Due to the topology changes from tip, a oneliner is needed to be applied
as part of the merge commit:

diff --git a/drivers/ras/amd/atl/umc.c b/drivers/ras/amd/atl/umc.c
index 08c6dbd44c62..59b6169093f7 100644
--- a/drivers/ras/amd/atl/umc.c
+++ b/drivers/ras/amd/atl/umc.c
@@ -315,7 +315,7 @@ static u8 get_die_id(struct atl_err *err)
* For CPUs, this is the AMD Node ID modulo the number
* of AMD Nodes per socket.
*/
- return topology_die_id(err->cpu) % amd_get_nodes_per_socket();
+ return topology_amd_node_id(err->cpu) % topology_amd_nodes_per_pkg();
}

#define UMC_CHANNEL_NUM GENMASK(31, 20)
---

Linux-next did test with a similar diff carried on forwards:

https://lore.kernel.org/r/20240227134352.6deda860@xxxxxxxxxxxxxxxx

but we very recently realized that
s/topology_die_id/topology_amd_node_id/ needs to happen too.

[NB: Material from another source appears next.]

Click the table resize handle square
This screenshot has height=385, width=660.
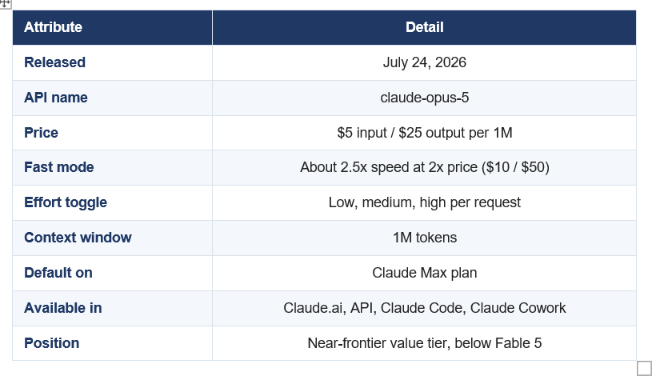[644, 368]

That's not a big deal, though, as these are all new drivers for new
hardware which pretty much no one has yet so there's no risk of breaking
any existing machines out there.

Thx.

---

The following changes since commit 6613476e225e090cc9aad49be7fa504e290dd33d:

Linux 6.8-rc1 (2024-01-21 14:11:32 -0800)

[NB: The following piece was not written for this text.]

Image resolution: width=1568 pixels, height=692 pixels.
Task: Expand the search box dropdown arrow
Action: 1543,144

are available in the Git repository at:

git://git.kernel.org/pub/scm/linux/kernel/git/ras/ras.git tags/edac_updates_for_v6.9

for you to fetch changes up to af65545a0f82d7336f62e34f69d3c644806f5f95:

Merge remote-tracking branches 'ras/edac-drivers', 'ras/edac-misc' and 'ras/edac-amd-atl' into edac-updates-for-v6.9 (2024-03-11 16:24:20 +0100)

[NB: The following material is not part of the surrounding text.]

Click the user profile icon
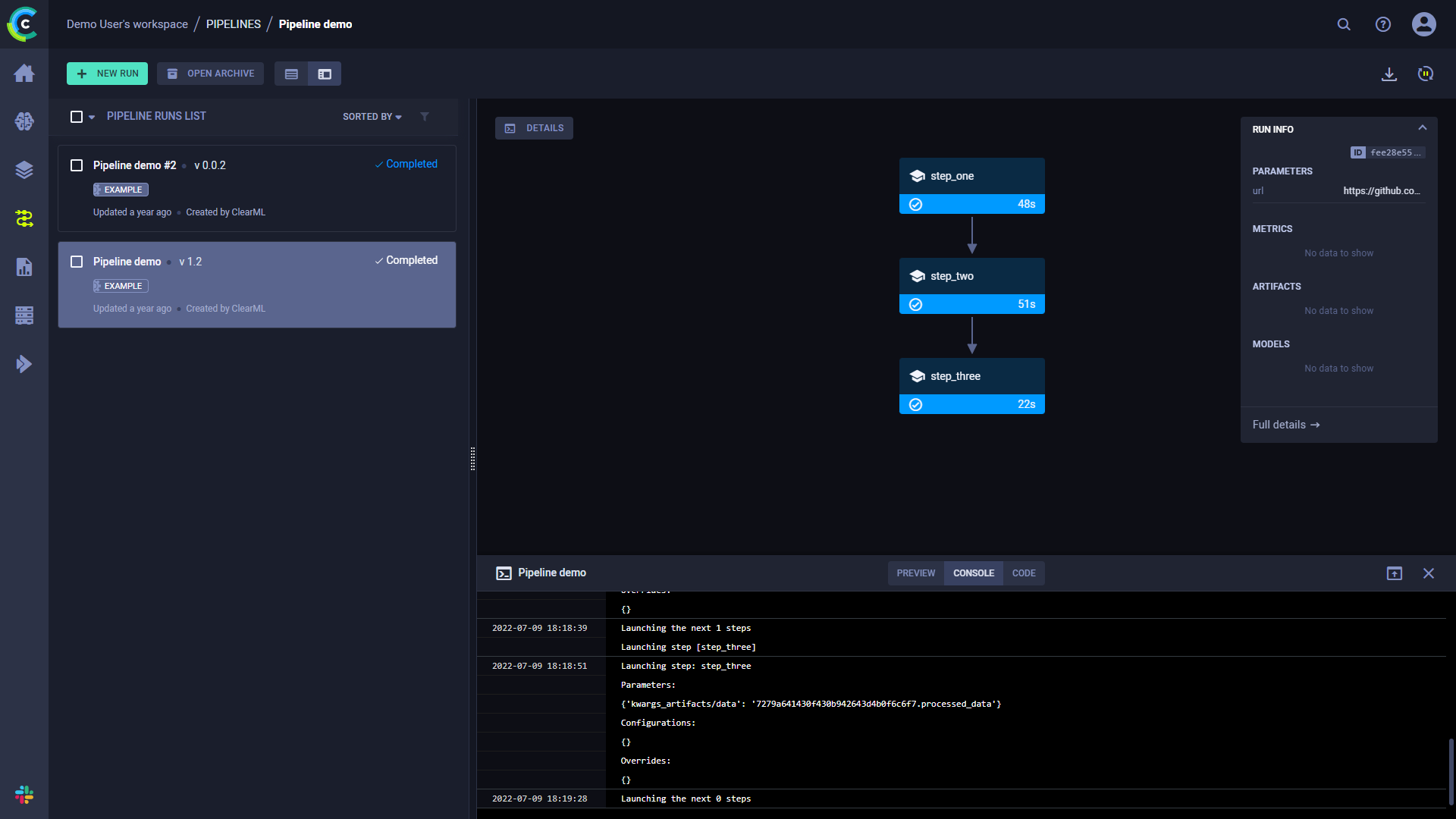 1425,23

----------------------------------------------------------------
- Add a FRU (Field Replaceable Unit) memory poison manager which
collects and manages previously encountered hw errors in order to
save them to persistent storage across reboots. Previously recorded
errors are "replayed" upon reboot in order to poison memory which has
caused said errors in the past.

The main use case is stacked, on-chip memory which cannot simply be
replaced so poisoning faulty areas of it and thus making them
inaccessible is the only strategy to prolong its lifetime.

- Add an AMD address translation library glue which converts the
reported addresses of hw errors into system physical addresses in
order to be used by other subsystems like memory failure, for
example. Add support for MI300 accelerators to that library.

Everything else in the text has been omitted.